The secretary of a religious watchdog office in Iran has admitted that since the establishment of the Islamic Republic four decades ago (1979), the authorities have executed 15,000 people for drug-related crimes.
The mid-ranking clergy, Jalil Mohebbi, presented the data in a session attended by the head of the Islamic Republic Judiciary.
According to the Islamic Revolution Guards Corps (IRGC)-linked Fars news agency, the spokesman of the judiciary, Parviz Esmaeili, when asked, dismissed the data as "inaccurate" and "devoid of required precision", saying it should not be published.
Behind China, the Islamic Republic of Iran, Saudi Arabia, Viet Nam, and Iraq are respectively the leading countries in the world where the death penalty is carried out.
According to Amnesty International, Iran is one of the last few countries in the world that still executes juvenile offenders.
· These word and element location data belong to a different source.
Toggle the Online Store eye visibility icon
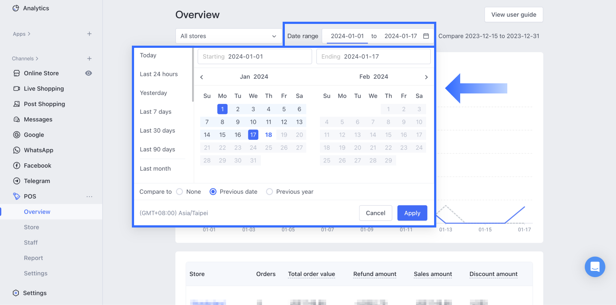Screen dimensions: 616x305 pos(88,73)
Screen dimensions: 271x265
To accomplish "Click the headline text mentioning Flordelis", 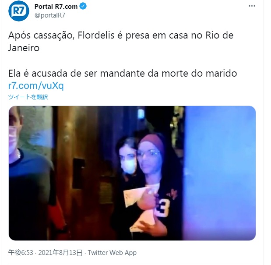I will (x=121, y=42).
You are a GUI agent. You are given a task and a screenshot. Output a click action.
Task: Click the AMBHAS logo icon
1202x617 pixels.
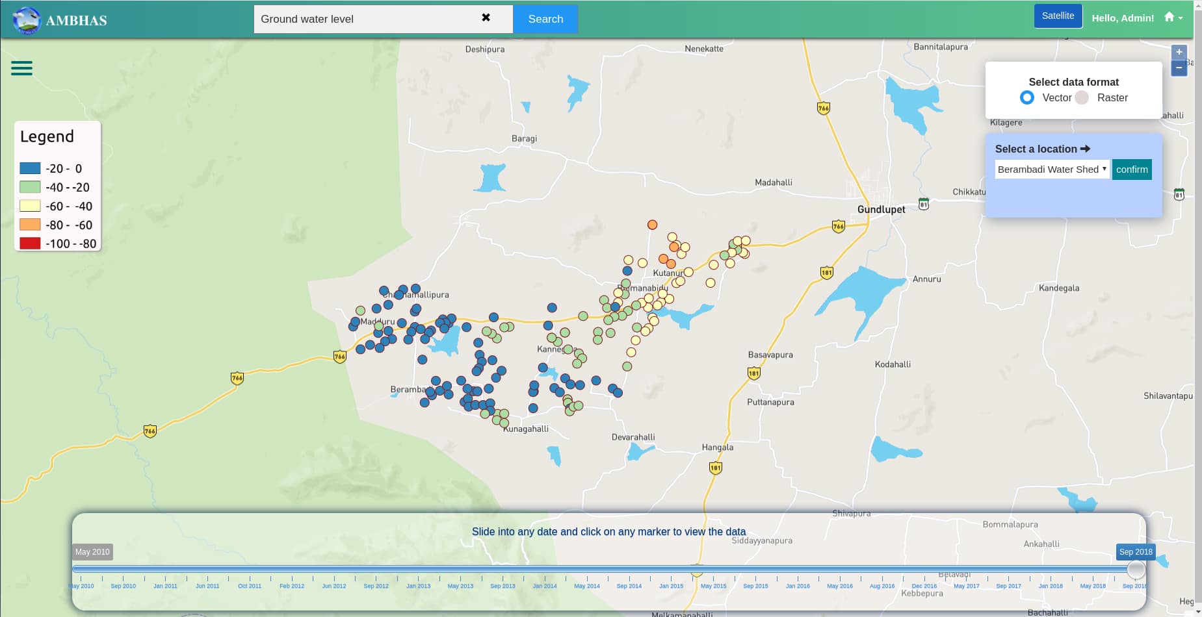tap(27, 20)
International human rights law strictly prohibits the use of the death penalty against a person who was under 18 at the time of the crime.
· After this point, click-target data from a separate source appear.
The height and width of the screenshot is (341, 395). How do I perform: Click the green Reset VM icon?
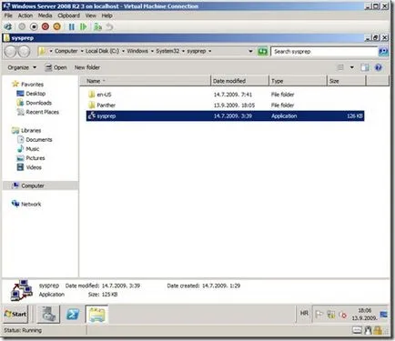pos(83,27)
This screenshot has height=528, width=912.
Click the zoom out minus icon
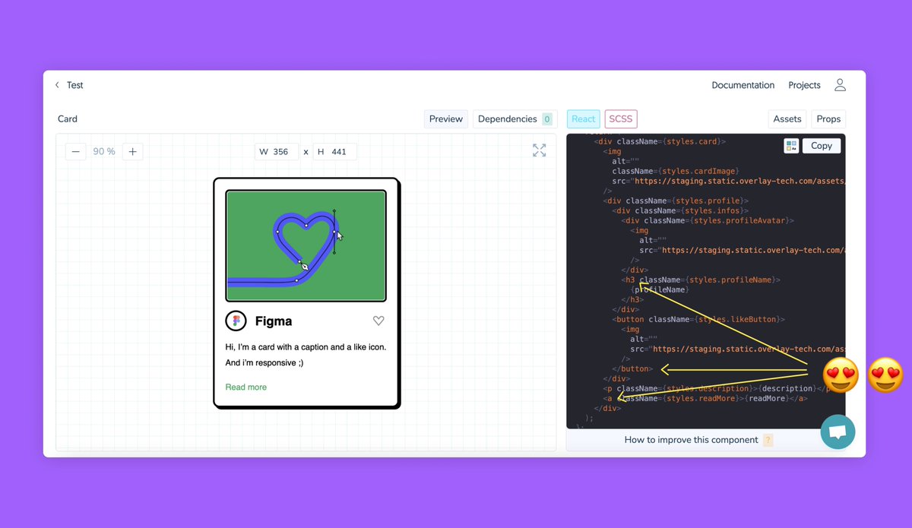pyautogui.click(x=74, y=151)
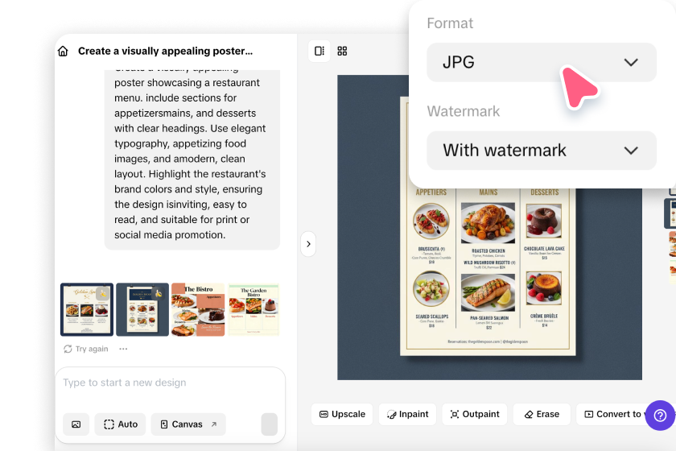Select the Auto size button
676x451 pixels.
(120, 424)
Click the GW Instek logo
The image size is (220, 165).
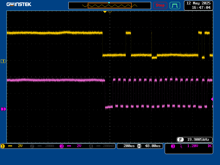(x=19, y=4)
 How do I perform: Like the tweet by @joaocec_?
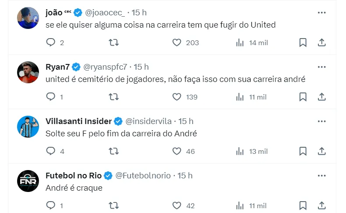(x=177, y=43)
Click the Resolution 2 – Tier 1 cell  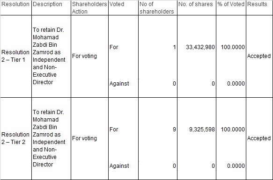15,56
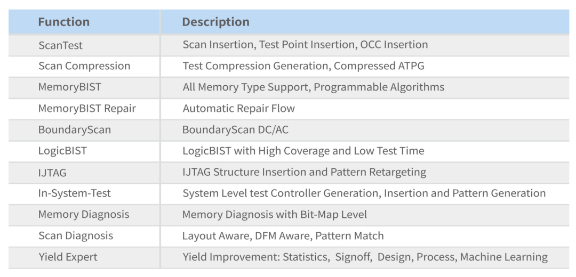Click the Yield Improvement description text

click(365, 257)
"For years, Iranian authorities have used the death penalty to spread a climate of fear in a misguided effort to combat drug trafficking, yet there is not a shred of evidence to show that this is an effective method of tackling crime," deputy director Amnesty's Middle East and North Africa program, Said Boumedouha, said in 2015.
In his latest report, the UN Special Rapporteur on human rights in Iran, Javaid Rehman noted that while executions in the country declined from 507 in 2017 to 253 in 2018, the country still has one of the highest numbers of executions in the world.
An amendment in the law on narcotics-related crimes has played a pivotal role in decreasing the number of executions in Iran.